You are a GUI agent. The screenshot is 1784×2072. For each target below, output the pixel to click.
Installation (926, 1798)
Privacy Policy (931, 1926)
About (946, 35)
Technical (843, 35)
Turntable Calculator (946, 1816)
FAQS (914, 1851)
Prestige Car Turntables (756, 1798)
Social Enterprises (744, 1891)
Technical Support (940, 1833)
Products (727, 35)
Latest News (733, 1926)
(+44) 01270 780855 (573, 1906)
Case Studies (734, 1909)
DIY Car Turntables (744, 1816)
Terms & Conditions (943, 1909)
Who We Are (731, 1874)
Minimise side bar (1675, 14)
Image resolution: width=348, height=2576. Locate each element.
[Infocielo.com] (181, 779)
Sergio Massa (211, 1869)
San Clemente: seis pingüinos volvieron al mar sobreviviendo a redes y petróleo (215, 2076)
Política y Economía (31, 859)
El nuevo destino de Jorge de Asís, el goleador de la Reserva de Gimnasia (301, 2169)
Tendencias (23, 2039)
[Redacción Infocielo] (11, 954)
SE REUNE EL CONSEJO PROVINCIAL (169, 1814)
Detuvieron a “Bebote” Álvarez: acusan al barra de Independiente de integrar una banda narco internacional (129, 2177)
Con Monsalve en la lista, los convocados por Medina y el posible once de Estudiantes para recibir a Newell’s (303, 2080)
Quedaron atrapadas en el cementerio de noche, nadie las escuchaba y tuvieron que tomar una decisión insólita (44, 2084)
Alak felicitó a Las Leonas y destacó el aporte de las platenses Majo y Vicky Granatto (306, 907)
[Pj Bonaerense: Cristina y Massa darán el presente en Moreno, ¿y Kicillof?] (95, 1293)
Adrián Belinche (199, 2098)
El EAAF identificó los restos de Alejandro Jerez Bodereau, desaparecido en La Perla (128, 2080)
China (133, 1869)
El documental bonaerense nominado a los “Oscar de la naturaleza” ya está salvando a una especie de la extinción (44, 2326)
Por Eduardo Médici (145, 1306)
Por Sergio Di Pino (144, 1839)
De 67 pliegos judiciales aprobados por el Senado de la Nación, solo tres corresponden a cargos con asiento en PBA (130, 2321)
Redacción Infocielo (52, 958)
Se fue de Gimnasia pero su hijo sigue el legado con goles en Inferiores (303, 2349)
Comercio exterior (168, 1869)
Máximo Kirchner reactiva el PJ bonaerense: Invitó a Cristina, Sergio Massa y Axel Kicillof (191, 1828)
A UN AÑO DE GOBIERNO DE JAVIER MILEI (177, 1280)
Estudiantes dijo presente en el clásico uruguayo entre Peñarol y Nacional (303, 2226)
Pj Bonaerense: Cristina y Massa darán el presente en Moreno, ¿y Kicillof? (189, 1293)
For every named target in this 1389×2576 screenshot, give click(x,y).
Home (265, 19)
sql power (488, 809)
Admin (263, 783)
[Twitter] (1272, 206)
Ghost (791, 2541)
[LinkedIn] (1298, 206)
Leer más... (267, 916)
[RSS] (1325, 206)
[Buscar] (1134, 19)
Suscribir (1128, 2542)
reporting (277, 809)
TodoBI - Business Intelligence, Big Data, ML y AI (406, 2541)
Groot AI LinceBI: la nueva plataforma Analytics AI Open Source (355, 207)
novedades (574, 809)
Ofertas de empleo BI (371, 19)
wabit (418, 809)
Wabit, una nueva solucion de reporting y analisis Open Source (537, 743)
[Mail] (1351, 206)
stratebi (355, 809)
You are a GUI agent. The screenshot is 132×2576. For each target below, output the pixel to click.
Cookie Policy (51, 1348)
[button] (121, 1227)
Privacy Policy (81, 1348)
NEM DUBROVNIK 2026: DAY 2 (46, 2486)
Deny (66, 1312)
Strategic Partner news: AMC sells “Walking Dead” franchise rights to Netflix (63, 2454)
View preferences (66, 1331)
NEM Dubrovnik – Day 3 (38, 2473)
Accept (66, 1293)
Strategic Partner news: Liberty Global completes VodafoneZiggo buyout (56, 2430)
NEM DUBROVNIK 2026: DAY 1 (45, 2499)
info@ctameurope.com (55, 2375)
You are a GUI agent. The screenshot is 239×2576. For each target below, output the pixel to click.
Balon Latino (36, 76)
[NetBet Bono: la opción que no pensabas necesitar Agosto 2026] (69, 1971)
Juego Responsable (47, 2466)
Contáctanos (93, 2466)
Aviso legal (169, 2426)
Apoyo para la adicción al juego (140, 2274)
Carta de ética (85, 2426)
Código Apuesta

■ ■ ■ ■

TASK DETAILS | Only a number belongs in the answer: state how many lines of the entries above hold "Turntables".

ANSWER AREA | 2